企業が持つサービスや特別な機械がどれだけ重要で真似されなくて、どれだけ活用できているのかという内部環境を把握することも市場調査と言えます。
マトリクス分析
マトリクス分析はExcelのような表で2つの軸に分類し、課題やアイデアを絞って明確にするフレームワークになります。使い方次第で課題だけでなくどんな層をターゲットにするかも分析できる汎用性の高いフレームワークです。
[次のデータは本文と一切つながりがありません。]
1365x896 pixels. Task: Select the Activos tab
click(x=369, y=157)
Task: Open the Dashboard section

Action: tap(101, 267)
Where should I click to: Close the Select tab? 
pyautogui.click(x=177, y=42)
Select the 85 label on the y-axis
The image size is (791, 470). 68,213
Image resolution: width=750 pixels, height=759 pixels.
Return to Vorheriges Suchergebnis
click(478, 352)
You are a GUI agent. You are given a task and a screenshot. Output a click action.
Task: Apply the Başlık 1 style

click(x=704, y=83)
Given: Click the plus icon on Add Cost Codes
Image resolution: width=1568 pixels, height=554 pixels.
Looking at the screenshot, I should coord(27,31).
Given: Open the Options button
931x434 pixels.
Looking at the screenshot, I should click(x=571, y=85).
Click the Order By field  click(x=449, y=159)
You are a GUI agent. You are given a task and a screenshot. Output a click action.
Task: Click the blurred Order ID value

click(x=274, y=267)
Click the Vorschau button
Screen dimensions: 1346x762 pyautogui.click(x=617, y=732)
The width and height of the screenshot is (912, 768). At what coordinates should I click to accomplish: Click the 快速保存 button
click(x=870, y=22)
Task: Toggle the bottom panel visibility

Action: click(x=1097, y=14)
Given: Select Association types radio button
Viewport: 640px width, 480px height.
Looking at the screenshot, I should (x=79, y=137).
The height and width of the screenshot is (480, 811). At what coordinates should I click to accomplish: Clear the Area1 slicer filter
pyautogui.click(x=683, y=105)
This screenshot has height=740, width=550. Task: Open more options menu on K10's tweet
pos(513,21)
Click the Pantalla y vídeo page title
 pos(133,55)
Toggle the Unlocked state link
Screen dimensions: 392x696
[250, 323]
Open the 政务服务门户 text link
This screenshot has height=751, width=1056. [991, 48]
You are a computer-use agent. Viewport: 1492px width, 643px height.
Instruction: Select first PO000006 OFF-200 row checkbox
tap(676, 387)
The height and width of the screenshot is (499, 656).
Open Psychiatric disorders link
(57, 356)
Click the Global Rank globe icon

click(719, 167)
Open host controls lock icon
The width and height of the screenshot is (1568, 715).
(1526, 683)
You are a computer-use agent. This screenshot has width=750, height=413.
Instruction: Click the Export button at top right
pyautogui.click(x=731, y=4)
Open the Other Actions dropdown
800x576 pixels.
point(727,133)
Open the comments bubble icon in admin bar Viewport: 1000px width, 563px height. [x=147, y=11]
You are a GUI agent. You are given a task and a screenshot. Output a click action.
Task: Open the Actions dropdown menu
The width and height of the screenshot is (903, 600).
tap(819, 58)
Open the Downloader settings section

複数の選択肢がある中で主観的に「これがしたい」と捉えず、市場やターゲットを客観的に見て「若者は参加率が低く、高齢者はリピート率も高いためターゲットは高齢者」といった分析を図に表すことができるので、組織で共通認識を強く持つことができます。
STP分析
STP分析は「市場細分化(Segmentation)」「ターゲットを決める(Targeting)」「自社の立ち位置(Position)」から構成される、新規事業の市場での位置を決められるフレームワークです。
時代とともに市場や顧客のニーズは変化しますが、ターゲットが明確でないと時代の変化に対応できなくなってしまいます。さらにはサービスの軸がぶれてしまい、顧客に訴求する力が弱まってしまうでしょう。
自社の強みを最大限に生かすためにも、STP分析でターゲットを絞り、ポジションを取る必要があります。
事業計画のフレームワーク
市場調査でターゲットやニーズを把握した後に新規事業の計画を立てることで、顧客が明確になってどんな製品を売っていくべきかを、スムーズに決めていくことができるでしょう。
この章では新規事業を計画するためのフレームワークを解説します。
4C分析
4C分析は購入者側の視点から分析するフレームワークで、「Customer value(顧客にとっての価値)」「Customer cost(顧客の負担)」「Convenience(入手利便性)」「Communication(コミュニケーション)」をの頭文字を取っています。
4C分析のメリットは顧客視点で分析するため、顧客のニーズを把握しやすく顧客に刺さる戦略を立てられることです。
次に紹介する4Pは4Cと一緒に使われることが多いフレームワークなので、ぜひ読み進めてください。
4P分析
4P分析はサービスを開発するために検討する、「Product(製品)」「Price(価格)」「Place(流通)」「Promotion(宣伝)」の頭文字で、4C分析とは反対に売り手側から見たフレームワークです。
新規事業が市場に参入するときや既存商品のマーケティングを見直すときに使え、サービスのポテンシャルを認識できるため、価格設定やどこで販売していくのかがわかるようになります。
ペルソナ設定をすることでより具体的な戦略が見え、顧客ファーストを忘れずに施策が打てるため、4P分析においてペルソナを明確化しておくことは重要です。
5フォース
5フォースは競争が激しいのか限定的なのかを判断して、外部環境から業界内の収益性を調べることができるフレームワークです。新規参入だけでなく新サービスを出すときにも使うことができます。
・売り手の交渉力(供給業者)
・買い手の交渉力(顧客)
・新規参入の脅威
・代替品の脅威
・業界内の競合
5つの中でも代替品の脅威は想定しにくく、気がついたら「自社製品の代替品が市場に出回っている」こともあるでしょう。
まだガラパゴス携帯が使われていた時代では、IT業界であるガラパゴス携帯と家電業界であるポータブルオーディオプレーヤーは別物と考えられていました。しかしスマホが登場して、今やIT業界の製品が家電業界の脅威となっています。
常にアンテナをはり続けて業界内の競争要因をしっかり把握し、競争を回避したり利益を確保したりすることが重要です。
ビジネスモデルキャンパス
ビジネスモデルを可視化するためのフレームワークがビジネスモデルキャンバスです。新規事業のビジネスモデル案を出すために必要な要素やその関係性、全体像を把握することに適しています。
課題発見と言った改善すべきポイントを見つけたり、ビジネスモデルを図として表せるため、新規事業アイデアをプレゼンする場において、説得力が増すフレームワークになるでしょう。
まとめ
フレームワークを使えるようになることで、アイデア発想から新規事業計画のプランを作るところまでできるようになります。とくに図で表せるフレームワークは、プロジェクトメンバーが新規事業の目的や立ち位置を意識しやすく、共通認識が強まるためおすすめです。
この記事だけでも16個ものフレームワークを解説していますが、全てを適切なタイミングや用途で使うことは慣れていなければ難しいでしょう。
迷って心配の多い新規事業を立ち上げるなら、コンサルを利用することによって事業の成功率を少しでも上げることも一つの手段です。